Изменить стиль страницы

Логика развития организации типична для многих других, пусть и менее значимых: от обсуждения недостатков курсантского быта, через сопоставление взглядов троцкистской оппозиции с «генеральной линией партии» на обстановку в стране и в ВКП(б) — к разработке декларации о том, что власть в СССР не является ни пролетарской, ни крестьянской. Участники организации согласились в оценке партии как разложившейся структуры, не внушающей доверие массам[723].
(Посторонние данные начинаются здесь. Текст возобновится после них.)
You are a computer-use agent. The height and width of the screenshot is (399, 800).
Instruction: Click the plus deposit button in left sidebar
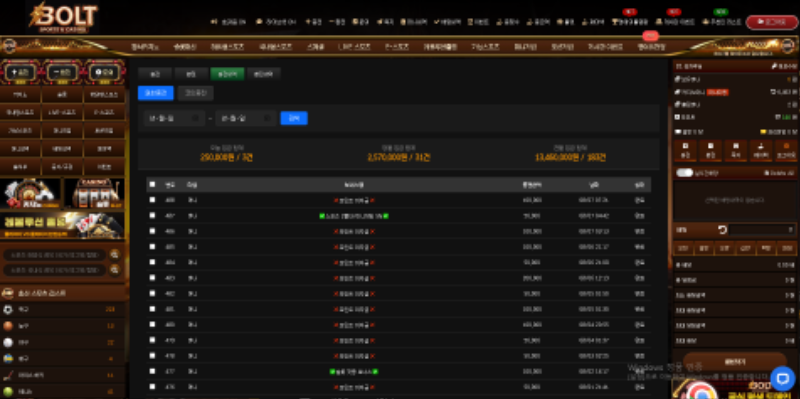click(x=20, y=72)
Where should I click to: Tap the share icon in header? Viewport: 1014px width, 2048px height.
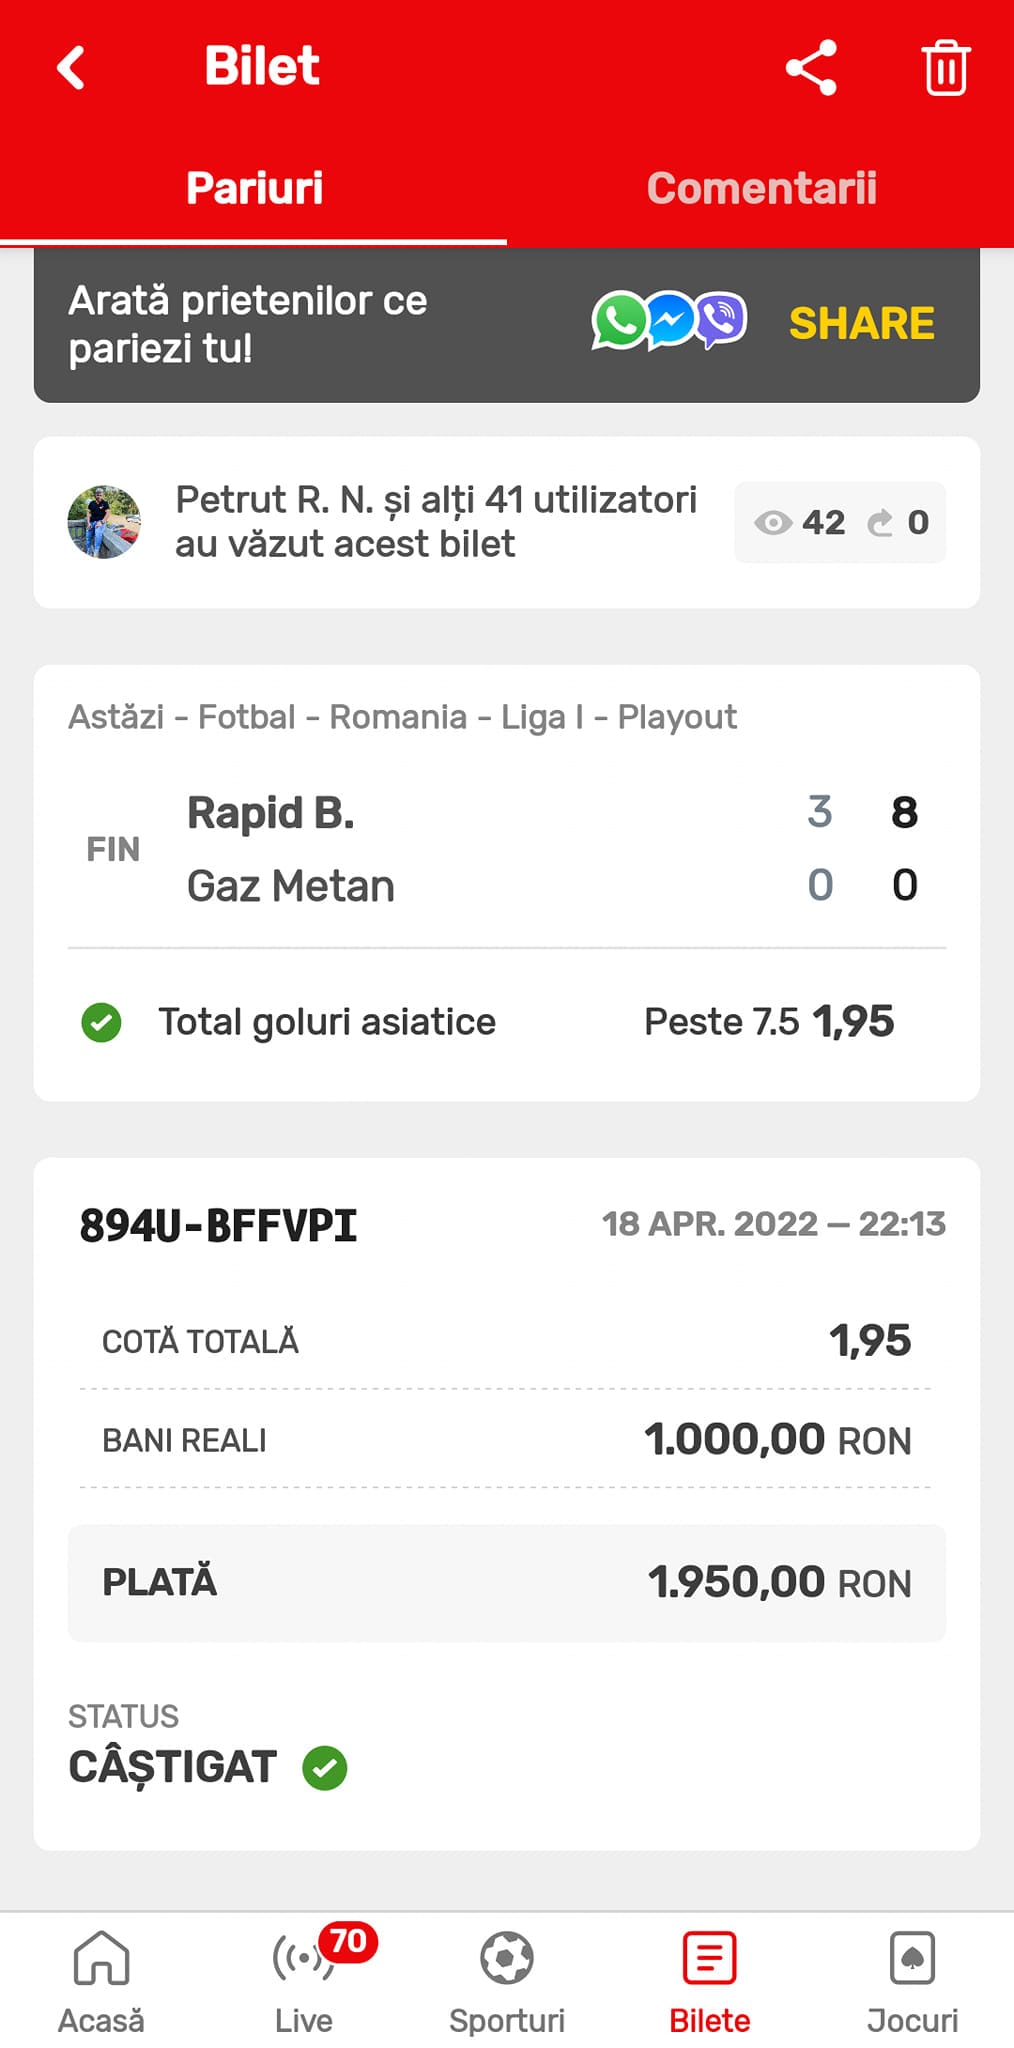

Существующий в стране режим в манифесте (программе) определялся как личная диктатура И. Сталина, против которой, безусловно, будет поднято народное восстание, и под его ударами «рухнет здание лжи и позорного угнетения».

На собраниях «Союза синих» обсуждались планы развития организации, вовлечения в нее новых членов, был составлен шифр для переписки и приняты правила конспирации. Предусматривалась физическая ликвидация тех членов, которые встанут на путь предательства. Участники организации (все состояли членами ВКП(б) и ВКЛСМ) решили не выходить из рядов партии и комсомола, чтобы быть в курсе обсуждаемых на закрытых заседаниях вопросов.

Главное, на что обратили внимание сотрудники Особого отдела, было одобрение террора всеми членами организации как основного метода борьбы с властью и замены ее диктатурой армии[724].

Однако обо всем, изложенном выше, органы ОГПУ узнали уже в конце 1927 г., после выпуска курсантов, когда члены «Союза синих» начали устанавливать между собой связи уже по новым местам прохождения службы. Командиры саперных взводов в двух дивизиях СКВО (Скорбачев и Смирнов) попали в поле зрения особистов как проводившие антисоветскую агитацию среди красноармейцев по поводу политики партии на селе. Скорбачева пригласили на профилактическую беседу, о чем он не преминул в переписке уведомить других членов организации. Чекистам ничего не оставалось делать, как приступить к арестам. На основе полученных показаний были арестованы все остальные участники «Союза синих» в других военных округах.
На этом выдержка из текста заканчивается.